> _Exercise objective_
Exactly the lines from the one with "大船 (200, 2077)" to the end of the entries should appear in your answer, retyped word for word.

---------- Records shown ----------

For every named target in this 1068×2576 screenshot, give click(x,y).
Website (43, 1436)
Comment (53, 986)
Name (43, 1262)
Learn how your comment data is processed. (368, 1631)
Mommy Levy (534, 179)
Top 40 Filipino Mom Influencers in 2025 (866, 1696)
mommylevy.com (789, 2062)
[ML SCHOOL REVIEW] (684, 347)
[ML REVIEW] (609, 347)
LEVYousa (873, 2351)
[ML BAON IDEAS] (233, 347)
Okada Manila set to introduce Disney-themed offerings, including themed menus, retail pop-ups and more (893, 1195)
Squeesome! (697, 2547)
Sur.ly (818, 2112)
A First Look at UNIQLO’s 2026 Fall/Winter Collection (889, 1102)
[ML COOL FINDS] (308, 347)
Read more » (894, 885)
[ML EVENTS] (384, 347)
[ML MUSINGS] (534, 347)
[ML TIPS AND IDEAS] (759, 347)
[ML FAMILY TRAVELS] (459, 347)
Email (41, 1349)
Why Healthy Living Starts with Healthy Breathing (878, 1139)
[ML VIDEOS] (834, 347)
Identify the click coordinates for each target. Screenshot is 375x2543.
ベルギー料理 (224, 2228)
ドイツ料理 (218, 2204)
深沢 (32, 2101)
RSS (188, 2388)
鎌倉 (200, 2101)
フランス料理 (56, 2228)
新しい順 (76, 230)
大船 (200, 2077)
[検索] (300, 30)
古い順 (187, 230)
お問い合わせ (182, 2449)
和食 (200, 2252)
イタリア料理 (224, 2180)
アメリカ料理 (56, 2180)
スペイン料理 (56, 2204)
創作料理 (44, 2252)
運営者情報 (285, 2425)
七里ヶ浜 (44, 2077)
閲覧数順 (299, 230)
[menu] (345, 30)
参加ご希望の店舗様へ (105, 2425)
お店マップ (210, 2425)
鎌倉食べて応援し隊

----------

> _Exercise result_
大船 (200, 2077)
[検索] (300, 30)
古い順 (187, 230)
お問い合わせ (182, 2449)
和食 (200, 2252)
イタリア料理 (224, 2180)
アメリカ料理 (56, 2180)
スペイン料理 (56, 2204)
創作料理 (44, 2252)
運営者情報 (285, 2425)
七里ヶ浜 (44, 2077)
閲覧数順 (299, 230)
[menu] (345, 30)
参加ご希望の店舗様へ (105, 2425)
お店マップ (210, 2425)
鎌倉食べて応援し隊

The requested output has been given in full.